La recherche menée par Andreas Malm et le collectif Zetkin qu’il a créé permet de voir plus clair dans ces questions. En offrant une perspective à la fois historique et comparatiste, elle met en évidence le lien interne entre la dépendance du système capitaliste aux énergies fossiles et un ordre international fondé sur la domination impérialiste et la vision racialisée des peuples du Sud comme autant de menaces pour le mode de vie économique et culturel de l’« Occident ». Expansion coloniale, exploitation des matières premières et des corps racisés, culte des technologies fondées sur l’énergie fossile (avec la voiture individuelle au premier plan) sont indissociables dans l’émergence du capitalisme.

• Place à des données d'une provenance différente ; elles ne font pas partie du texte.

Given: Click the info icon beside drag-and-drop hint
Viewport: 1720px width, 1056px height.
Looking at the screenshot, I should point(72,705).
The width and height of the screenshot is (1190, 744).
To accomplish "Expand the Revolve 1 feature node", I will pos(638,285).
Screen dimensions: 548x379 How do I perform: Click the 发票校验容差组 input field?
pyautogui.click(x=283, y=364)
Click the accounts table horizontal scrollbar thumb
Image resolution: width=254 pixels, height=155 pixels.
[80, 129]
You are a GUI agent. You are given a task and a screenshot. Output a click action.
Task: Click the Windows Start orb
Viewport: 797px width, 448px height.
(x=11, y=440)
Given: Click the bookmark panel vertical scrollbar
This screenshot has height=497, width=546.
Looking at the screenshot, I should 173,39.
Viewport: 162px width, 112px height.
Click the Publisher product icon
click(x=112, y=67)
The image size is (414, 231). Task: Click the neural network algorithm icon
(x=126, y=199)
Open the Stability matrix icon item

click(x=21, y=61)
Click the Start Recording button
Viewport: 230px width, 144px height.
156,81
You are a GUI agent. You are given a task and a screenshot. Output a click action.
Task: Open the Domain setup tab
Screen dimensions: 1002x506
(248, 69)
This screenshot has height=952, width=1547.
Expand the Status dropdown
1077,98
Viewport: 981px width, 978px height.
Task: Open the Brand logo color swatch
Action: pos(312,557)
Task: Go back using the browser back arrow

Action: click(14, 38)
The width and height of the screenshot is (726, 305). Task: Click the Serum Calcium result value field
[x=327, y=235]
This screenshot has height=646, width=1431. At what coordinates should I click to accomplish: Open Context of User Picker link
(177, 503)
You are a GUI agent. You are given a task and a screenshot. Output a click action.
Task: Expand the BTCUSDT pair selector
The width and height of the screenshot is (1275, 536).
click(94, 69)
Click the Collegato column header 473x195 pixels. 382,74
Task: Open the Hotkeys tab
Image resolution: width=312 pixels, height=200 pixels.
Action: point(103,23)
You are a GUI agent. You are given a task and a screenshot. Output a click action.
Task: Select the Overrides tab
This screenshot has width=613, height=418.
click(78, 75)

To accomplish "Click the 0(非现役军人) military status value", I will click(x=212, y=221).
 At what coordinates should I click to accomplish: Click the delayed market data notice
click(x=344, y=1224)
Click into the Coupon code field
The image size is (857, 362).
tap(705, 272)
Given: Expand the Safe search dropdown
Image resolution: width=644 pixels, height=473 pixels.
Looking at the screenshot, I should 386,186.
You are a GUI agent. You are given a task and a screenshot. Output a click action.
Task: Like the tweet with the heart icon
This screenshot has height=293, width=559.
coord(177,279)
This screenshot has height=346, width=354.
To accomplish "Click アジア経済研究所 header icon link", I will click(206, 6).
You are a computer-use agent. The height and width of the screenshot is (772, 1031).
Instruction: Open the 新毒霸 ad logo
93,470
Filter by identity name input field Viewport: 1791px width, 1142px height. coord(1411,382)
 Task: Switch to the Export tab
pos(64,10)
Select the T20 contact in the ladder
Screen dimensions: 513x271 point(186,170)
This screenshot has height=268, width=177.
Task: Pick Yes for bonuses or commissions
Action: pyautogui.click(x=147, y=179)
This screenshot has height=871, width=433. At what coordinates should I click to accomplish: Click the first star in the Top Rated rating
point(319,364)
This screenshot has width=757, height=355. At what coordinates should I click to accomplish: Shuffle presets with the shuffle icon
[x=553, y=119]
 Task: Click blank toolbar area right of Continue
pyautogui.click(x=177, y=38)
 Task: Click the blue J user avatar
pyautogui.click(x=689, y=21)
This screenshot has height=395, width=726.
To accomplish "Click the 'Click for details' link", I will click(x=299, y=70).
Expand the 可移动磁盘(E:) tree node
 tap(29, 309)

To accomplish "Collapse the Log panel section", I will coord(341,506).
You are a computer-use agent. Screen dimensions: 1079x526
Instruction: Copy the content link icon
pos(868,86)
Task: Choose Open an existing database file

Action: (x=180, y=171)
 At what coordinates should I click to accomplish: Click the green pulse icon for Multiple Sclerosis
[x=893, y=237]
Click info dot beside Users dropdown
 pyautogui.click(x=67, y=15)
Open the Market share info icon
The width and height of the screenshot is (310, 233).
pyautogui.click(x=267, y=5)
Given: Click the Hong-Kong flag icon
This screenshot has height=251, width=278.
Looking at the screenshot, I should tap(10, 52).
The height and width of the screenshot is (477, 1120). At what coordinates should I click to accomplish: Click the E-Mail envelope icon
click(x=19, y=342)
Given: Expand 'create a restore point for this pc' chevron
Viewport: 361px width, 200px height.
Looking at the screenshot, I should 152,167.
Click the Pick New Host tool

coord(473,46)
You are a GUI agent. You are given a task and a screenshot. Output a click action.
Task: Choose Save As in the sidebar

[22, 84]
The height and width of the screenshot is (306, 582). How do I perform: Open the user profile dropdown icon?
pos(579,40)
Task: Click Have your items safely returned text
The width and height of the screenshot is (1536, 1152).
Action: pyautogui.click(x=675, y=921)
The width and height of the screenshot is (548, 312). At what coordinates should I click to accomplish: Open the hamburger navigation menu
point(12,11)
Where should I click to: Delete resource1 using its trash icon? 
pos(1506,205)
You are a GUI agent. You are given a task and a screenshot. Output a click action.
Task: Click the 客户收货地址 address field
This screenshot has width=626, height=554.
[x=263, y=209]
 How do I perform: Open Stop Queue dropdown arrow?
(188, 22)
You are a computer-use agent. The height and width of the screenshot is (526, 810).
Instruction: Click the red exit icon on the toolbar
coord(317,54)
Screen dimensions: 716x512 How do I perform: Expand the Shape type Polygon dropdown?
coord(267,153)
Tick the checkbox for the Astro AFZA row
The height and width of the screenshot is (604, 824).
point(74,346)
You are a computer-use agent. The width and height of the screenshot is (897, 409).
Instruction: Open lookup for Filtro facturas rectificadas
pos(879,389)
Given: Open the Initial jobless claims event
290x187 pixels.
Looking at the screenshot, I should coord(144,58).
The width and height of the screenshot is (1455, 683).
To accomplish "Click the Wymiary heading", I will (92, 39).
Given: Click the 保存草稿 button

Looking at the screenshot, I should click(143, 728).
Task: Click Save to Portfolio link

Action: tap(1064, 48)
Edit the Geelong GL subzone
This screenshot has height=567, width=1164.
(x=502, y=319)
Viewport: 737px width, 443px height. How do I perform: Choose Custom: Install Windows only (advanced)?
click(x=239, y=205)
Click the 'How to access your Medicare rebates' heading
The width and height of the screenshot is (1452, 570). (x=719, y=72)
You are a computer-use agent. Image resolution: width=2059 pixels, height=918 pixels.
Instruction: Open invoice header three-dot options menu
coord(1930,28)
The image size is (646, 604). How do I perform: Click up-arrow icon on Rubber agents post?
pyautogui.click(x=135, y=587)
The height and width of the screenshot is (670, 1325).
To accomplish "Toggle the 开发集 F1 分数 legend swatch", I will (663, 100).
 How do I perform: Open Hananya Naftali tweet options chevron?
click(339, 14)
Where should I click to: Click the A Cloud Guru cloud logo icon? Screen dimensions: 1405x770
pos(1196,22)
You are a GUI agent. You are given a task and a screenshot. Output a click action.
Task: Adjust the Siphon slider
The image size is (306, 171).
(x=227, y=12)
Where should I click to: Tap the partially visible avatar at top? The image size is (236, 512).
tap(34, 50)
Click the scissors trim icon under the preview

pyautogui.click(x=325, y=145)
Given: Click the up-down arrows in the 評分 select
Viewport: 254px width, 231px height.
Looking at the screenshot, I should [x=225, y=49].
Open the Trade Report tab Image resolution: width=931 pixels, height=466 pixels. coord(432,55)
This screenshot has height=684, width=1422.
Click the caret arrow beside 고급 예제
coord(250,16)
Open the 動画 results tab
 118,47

L’aggravation de la crise écologique et la montée de l’urgence climatique alimentent le discours apocalyptique de l’extrême-droite et lui permettent de mettre en avant ses « solutions » ethno-nationalistes. Le fantasme de pureté raciale et de défense des frontières contre les « submersions migratoires » se conjugue ainsi avec celui d’un recours aux énergies fossiles et à l’extractivisme vus comme une source de puissance « nationale » et de prospérité économique.
En réalité, même lorsqu’elles affirment prendre en compte des thématiques environnementales, les formations d’extrême-droite s’abstiennent soigneusement de toute remise en cause du capital fossile. Pour autant, l’orientation politique à gauche des mouvements écologistes ne peut être considérée comme donnée, la tentation d’un éconationalisme, voire d’un écofascisme, fait également partie des possibles de la période actuelle.
En se confrontant à ces questions, l’intervention d’Andreas Malm et des chercheurs du collectif Zetkin permet de penser l’urgence de l’articulation entre lutte antifasciste et écologie anticapitaliste pour les mouvements d’émancipation.